Abstract

INTRODUCTION: The effect of race and ethnicity on outcomes in the treatment of mild chronic hypertension (cHTN) in pregnancy is unknown. METHODS: This was a secondary analysis of a multicenter randomized trial of pregnant patients with mild cHTN comparing antihypertensive therapy to goal blood pressure less than 140/90 mm Hg (Active) versus usual care. Log-binomial regression assessed differences in outcomes between racial and ethnic groups among Active participants. Outcomes included a composite (preeclampsia with severe features, medically indicated preterm birth [PTB]<35 weeks, abruption, fetal/neonatal death), components of the composite, intensive care unit admission, HTN with end-organ dysfunction, low birth weight (LBW), PTB less than 37 weeks, neonatal intensive care unit admission, and small for gestational age (SGA). RESULTS: Baseline maternal characteristics of patients randomized to active treatment in the parent trial differed by race and ethnicity for age, married status, insurance, nulliparous, body mass index, tobacco use, aspirin, and prior preeclampsia.
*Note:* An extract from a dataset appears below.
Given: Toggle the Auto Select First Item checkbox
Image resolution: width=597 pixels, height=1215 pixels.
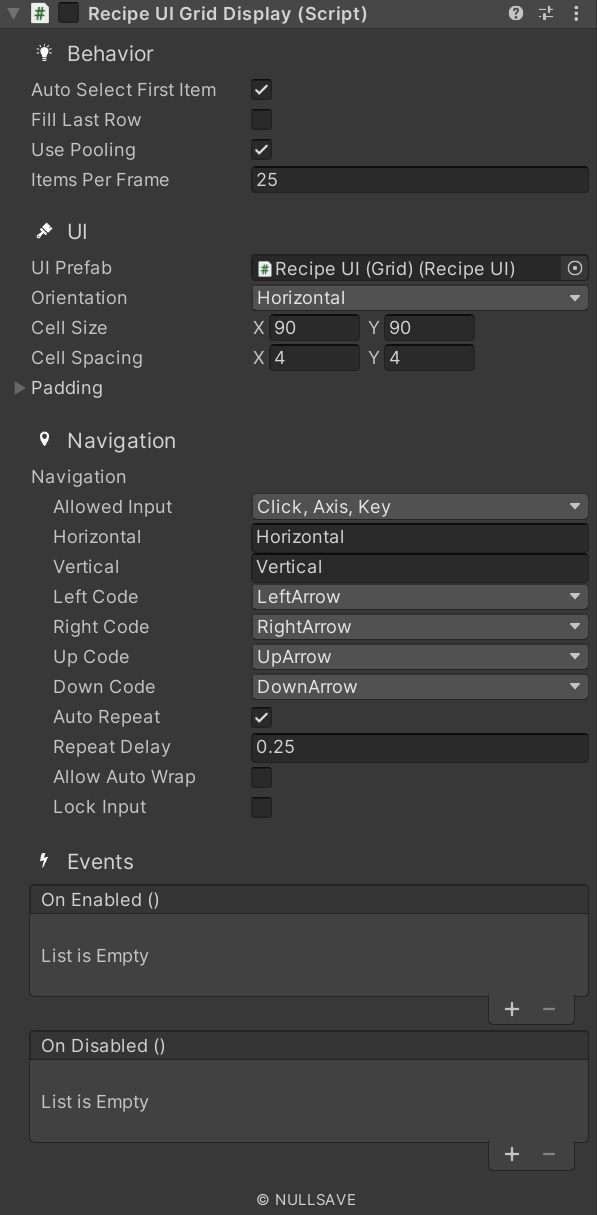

Models demonstrated increased risk of the primary composite (adjusted relative risk [aRR] 1.35 [1.05, 1.73]) among Black compared to White patients. Preeclampsia was not increased among Black (aRR 1.14 [0.87, 1.50]) or Hispanic patients (aRR 1.13 [0.82, 1.56]). Preterm birth was increased among Black (aRR 1.31 [1.02, 1.68]) and Hispanic patients (aRR 1.33 [1.00, 1.77]), and there was increased risk of LBW infants born to Black patients (aRR 1.54 [1.11, 2.14]), but not Hispanic (aRR 1.04 [0.69, 1.57]) compared to White. There was no difference in SGA between groups. CONCLUSION: Among women with mild cHTN treated to goal less than 140/90 mm Hg, baseline characteristics differed significantly, and Black and Hispanic women were at increased risk compared to White women for selected outcomes. Interventions to address disparities should further evaluate social determinants of health in addition to medical management.